#### WHAT NEEDS TO BE DONE:
Each line below that contains the word "accomplish" must be copied.

#### RECORDS FOR THIS EXERCISE:
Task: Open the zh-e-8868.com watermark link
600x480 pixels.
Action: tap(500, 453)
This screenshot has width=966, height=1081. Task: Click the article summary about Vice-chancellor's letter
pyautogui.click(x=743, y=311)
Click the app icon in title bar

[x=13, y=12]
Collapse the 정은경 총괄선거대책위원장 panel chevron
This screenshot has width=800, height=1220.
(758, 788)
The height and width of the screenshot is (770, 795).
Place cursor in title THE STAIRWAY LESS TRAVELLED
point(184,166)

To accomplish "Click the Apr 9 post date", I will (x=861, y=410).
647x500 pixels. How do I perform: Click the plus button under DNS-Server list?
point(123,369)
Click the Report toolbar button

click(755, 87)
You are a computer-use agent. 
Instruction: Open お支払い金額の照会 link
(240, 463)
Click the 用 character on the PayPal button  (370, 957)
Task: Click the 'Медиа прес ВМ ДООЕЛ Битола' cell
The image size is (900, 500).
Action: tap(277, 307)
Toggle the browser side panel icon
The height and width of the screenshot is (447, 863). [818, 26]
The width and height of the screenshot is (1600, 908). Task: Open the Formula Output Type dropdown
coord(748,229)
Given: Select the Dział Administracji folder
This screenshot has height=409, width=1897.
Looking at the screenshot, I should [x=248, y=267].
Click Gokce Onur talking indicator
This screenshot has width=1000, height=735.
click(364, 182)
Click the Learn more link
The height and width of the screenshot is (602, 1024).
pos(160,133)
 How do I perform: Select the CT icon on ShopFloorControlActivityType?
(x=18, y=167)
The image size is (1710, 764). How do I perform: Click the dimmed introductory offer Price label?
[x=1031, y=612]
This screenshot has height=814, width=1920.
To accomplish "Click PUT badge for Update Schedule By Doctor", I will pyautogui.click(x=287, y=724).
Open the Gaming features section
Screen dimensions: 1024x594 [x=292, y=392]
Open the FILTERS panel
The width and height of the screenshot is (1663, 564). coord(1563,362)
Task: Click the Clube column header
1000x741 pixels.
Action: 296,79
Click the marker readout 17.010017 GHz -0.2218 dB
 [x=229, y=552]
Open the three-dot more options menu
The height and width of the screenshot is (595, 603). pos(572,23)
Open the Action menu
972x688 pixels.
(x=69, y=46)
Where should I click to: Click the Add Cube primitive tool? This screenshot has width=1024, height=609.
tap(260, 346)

#### OUTPUT OF THE EXERCISE:
To accomplish "Click the Apr 9 post date", I will (x=861, y=410).
To accomplish "Click PUT badge for Update Schedule By Doctor", I will pyautogui.click(x=287, y=724).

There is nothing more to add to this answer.